Understanding the reasoning behind a home's price tag can make you a smarter buyer—and help you know exactly what you're getting for your money. Here are five factors that experienced real estate agents consider before slapping that "For Sale" sign on a home.
1. What's happening in your local housing market at any particular moment Current real estate market conditions—including how many houses are up for sale, and how fast they’re being snapped up—determine how a property should be priced. Low inventory creates a seller’s market with aggressive listing prices. A surplus of homes for sale results in overall lower asking prices.
Perhaps you know all that. But what you might not realize is how quickly it can all change.
“Markets can turn on a dime, and I find home buyers usually have old data in their heads; often, they’re lagging about six months to a year,” Vitali says.
That's why he recommends working with an experienced real estate agent who's familiar with the neighborhood you're shopping in and can assess whether a home is priced fairly—or not.
2. The (extremely specific) location of the house Yes, you’ve heard the old place-based adage (which we won't repeat here). But did you know how granular the idea of "location" gets? We're not just talking about being in a good neighborhood. Similar or even identical houses just streets apart from each other can have wildly different price tags based on things like traffic noise and access to quality schools, shops, and restaurants.

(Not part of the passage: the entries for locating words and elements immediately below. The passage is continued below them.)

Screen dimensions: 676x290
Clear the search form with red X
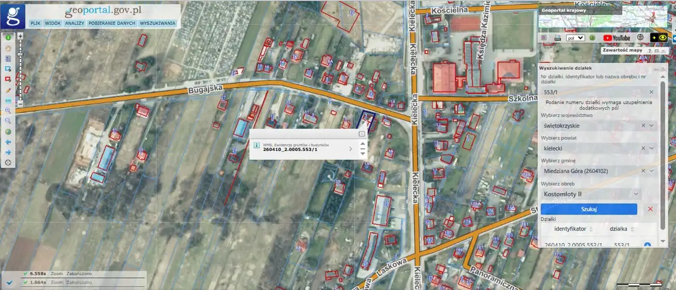(650, 209)
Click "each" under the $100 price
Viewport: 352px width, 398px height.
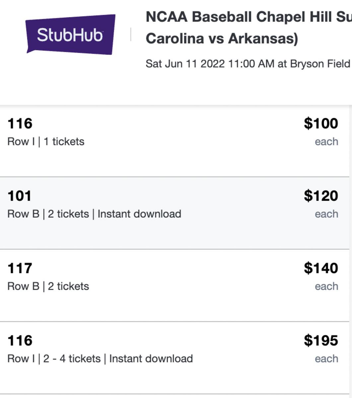(326, 142)
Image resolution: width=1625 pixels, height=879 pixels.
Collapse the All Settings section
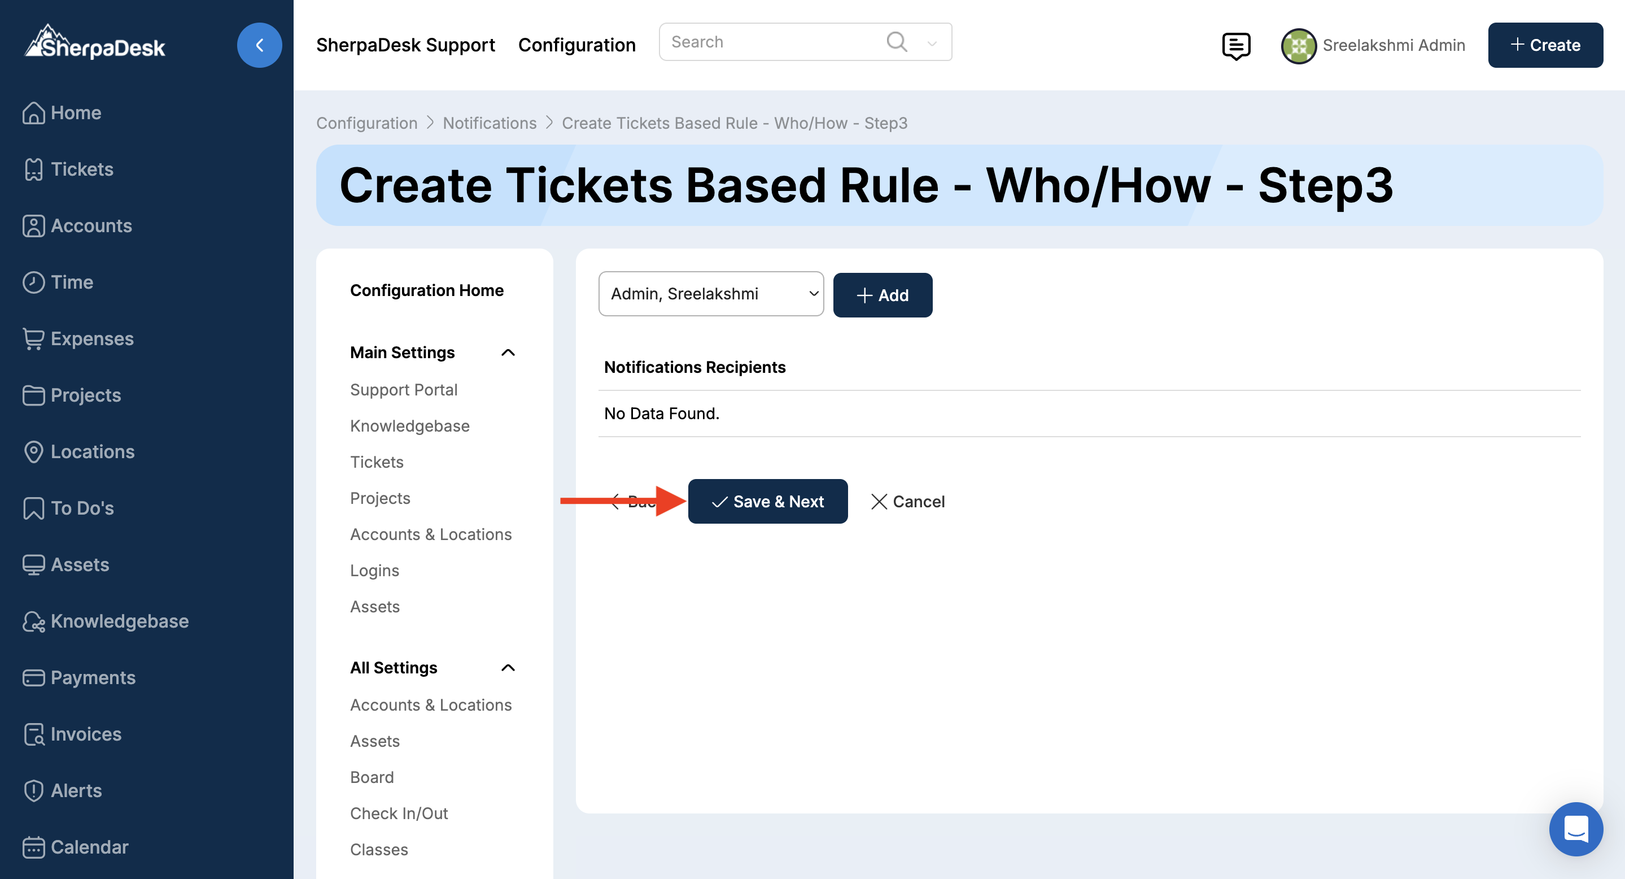pyautogui.click(x=508, y=668)
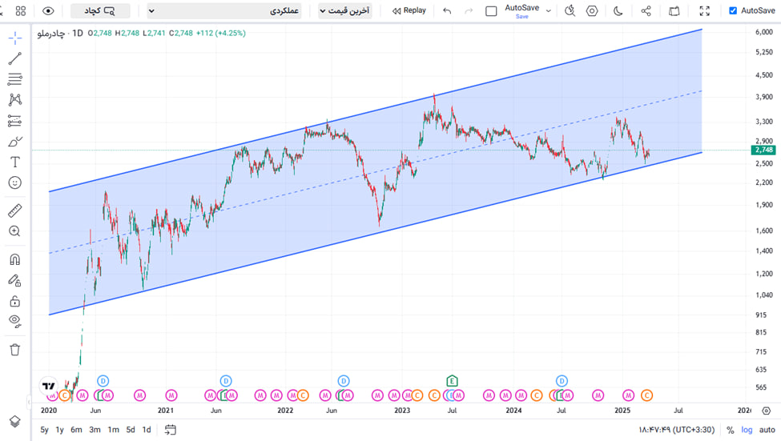Enable magnet mode for drawings
Image resolution: width=781 pixels, height=441 pixels.
click(14, 259)
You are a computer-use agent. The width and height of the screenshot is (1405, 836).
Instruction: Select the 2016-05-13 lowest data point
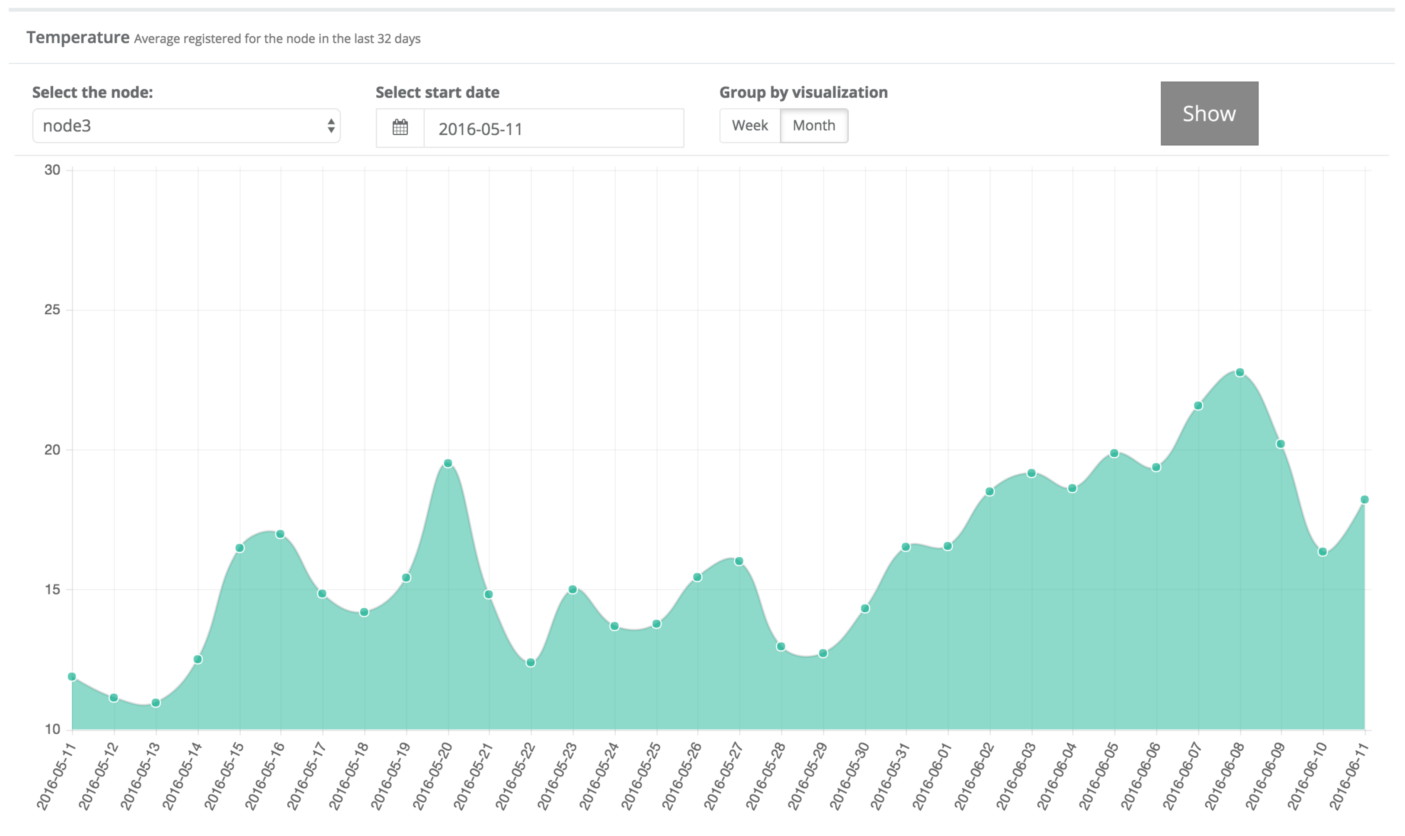tap(156, 702)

“The asking price also depends on what else is on the block; for example, is there a tear-down next door? And how old are the buildings to your right and left?” asks Sheldon Salnick, a Realtor® with Dreamtown Real Estate, in Chicago. “Is there a park nearby, or a dog run within five blocks?”
A quiet cul-de-sac or a busy thoroughfare will also affect the prices of homes on them, he notes, as will the direction the home faces (any hardened home shopper can tell you how much light affects the overall perception of a home).
And in most areas, properties with easy access to highways fetch higher dollars, Vitali adds.
3. The comps Often, Vitali says, sellers have a figure in mind based on nothing more than a wish. But real estate pros will do a comparable market analysis—what similar homes have recently sold for—before determining how to price a property.
“Historical data plays a huge role in setting a listing price; it's not a number just pulled out of the air. So find an agent who can interpret that data,” Vitali says.
“The name of the game is what the competition is charging,” Salnick adds.
4. The amenities (and overall appeal) of the home Sure, size matters. But today’s demanding buyers are concerned with much more than square footage—all of which helps determine an asking price, Salnick says.
"Clients prefer new construction, brand-name appliances, and large bedrooms—[preferably] at least three on one floor if they have kids—plus a den or office,” Salnick says of the Chicago market. “Light plays a major role in the value of a house: The more windows, the more people enjoy the house. Ceiling heights factor in, too:10 feet and up are where it's all at.”
Additional features such as parking, central air conditioning, outdoor space, and floor plan also affect the sticker price.
“Layout and functionality are huge; people want open layouts, so homes built in the '50s or '60s without open plans are priced lower,” Vitali says.
5. Age and condition of the home If you happen to fall for an aging, poorly maintained property that you're just dying to fix up, know this: You won't automatically see a deeply discounted price tag. It all depends on the home's location (see No. 2) and other factors we've discussed. But chances are good it won't cost the big bucks that a recently revamped home in the same neighborhood would, Vitali says.
If you want a newer, turnkey home, expect to pay more for that. Caveat: Even if a seller has done multiple upgrades, quality trumps quantity every time, Vitali says.
“If there’s been an addition to the house or some serious electrical work done in an unprofessional manner, that will reduce the sales price,” he says.